Attending a large tech conference is a great way of getting up to speed with the latest technical themes and meet some great people. Velocity’s three days long, but tacked on the end was DevopsDays – a more informal meet-up of people interested in bringing the traditionally separate roles of development and operations together. Devops was also an important theme at Velocity. Or, as Theo Schlossnagle said in his Velocity keynote on careers… it’s really about *ops. Whatever technology you build, that software’s delivering a service, and whatever that service, it must operate. Or to put it from another way Theo was saying that we should treat ‘operability like security’.
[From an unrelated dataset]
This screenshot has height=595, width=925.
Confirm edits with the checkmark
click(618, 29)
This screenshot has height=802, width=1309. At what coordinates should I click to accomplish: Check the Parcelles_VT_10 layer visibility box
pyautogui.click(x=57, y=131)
For the last couple of months, I’ve been working within the platform team at Talis. We’re a small team, but have a lot we want to build and manage. Trying to organise ourselves in a devops is something really important to the way we work. Personally, I’ve never felt comfortable with the traditional ‘throw it over the wall’ relationship between software and operations teams. I’ve worked in a number of different kinds of teams before, usually I’ve tried to be a developer who works closely with ops, but I’ve definitely fallen into the us and them trap from time to time. Like agile, devops is not a magic formula, but I definitely feel much more comfortable with everyone being part of the same team.
I’ve decided to blog some of my thoughts/notes from the conference: the posts should start to appear very soon.